Screening of Films by David Gatten

11/09/04

Contributed by Melissa Gattine

David Gatten, assistant professor in the cinema and photography department, will screen his latest film The Great Art of Knowing at 7:30 p.m., Wednesday, November 17, in the Park Auditorium. The event is free and open to the public.

Over the last five years David Gatten's films have explored the intersection of the printed word and the moving image, while investigating the shifting vocabularies of experience and representation within intimate spaces and historical documents. Through traditional research methods and nontraditional film processes, the films trace the contours of both private lives and public histories, combining elements of philosophy, biography, and poetry with experiments in cinematic forms and narrative structures. Currently Gatten is at work on a cycle of nine films about the Byrd family of Virginia during the early 18th century.

The Great Art of Knowing is the latest in this series. It combines an investigation of the Byrd family library with the words and images of Leonardo da Vinci, 17th century polymath Athanasius Kircher, and the 19th century scientist and photographer Jules-Etienne Marey.

"Gatten's approach to biography is unique: the books he cites have been selected for what they reveal about his subjects. The film's devotion to reading as a solitary and deeply personal pursuit is a romantic one, and its implication that the art we surround ourselves with will live on as evidence of our existence is both consoling and inspiring," writes Nicole Armour of Film Comment magazine.

The new film will be screened along with Gatten's previous film, Secret History of the Dividing Line. New York film curator Mark McElhatten describes Gatten's work as "some of most original work of his or any generation in American cinema since the 1970s. His Secret History reveals mysterious evocations from concrete material thresholds and sutures -- the bubblings, the glacial sheaths and slashes of film splices rendered into borderlines. Powerful abstractions worthy of Franz Kline and beyond. The work continues to steep and crystallize around a complex conceptual framework."

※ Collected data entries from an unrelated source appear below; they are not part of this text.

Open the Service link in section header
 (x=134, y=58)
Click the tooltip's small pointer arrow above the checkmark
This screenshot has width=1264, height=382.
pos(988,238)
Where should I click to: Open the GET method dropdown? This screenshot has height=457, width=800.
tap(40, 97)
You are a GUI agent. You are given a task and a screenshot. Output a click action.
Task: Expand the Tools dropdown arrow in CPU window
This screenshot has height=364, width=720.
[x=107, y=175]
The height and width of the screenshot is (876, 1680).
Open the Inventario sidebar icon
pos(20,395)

Gatten was one of 113 artists included in the 2002 Whitney Biennial. Two of his recent films premiered in New York City at Lincoln Center in the New York Film Festival. Gatten's work has been exhibited at museums and cinematheques including the Pacific Film Archive, Art Institute of Chicago, Museum of Fine Arts in Boston, Art Gallery of Ontario, Cinémathèque Française, Helsinki Film Co-Op, Museum of Contemporary Cinema in Lisbon, Millennium Film Workshop, Anthology Film Archives, and Chicago Filmmakers. His films have been screened at festivals around the world including Rotterdam, New York, London, Ann Arbor, Toronto, Onion City, Ottawa, Athens, Bangkok, Impakt, Media City, Cinematexas, THAW, Chicago Underground, Black Maria, and others.

Gatten's work is included in the permanent collections of the Whitney Museum of American Art in New York and the Art Institute of Chicago, as well as in private collections in the United States, Canada and Japan.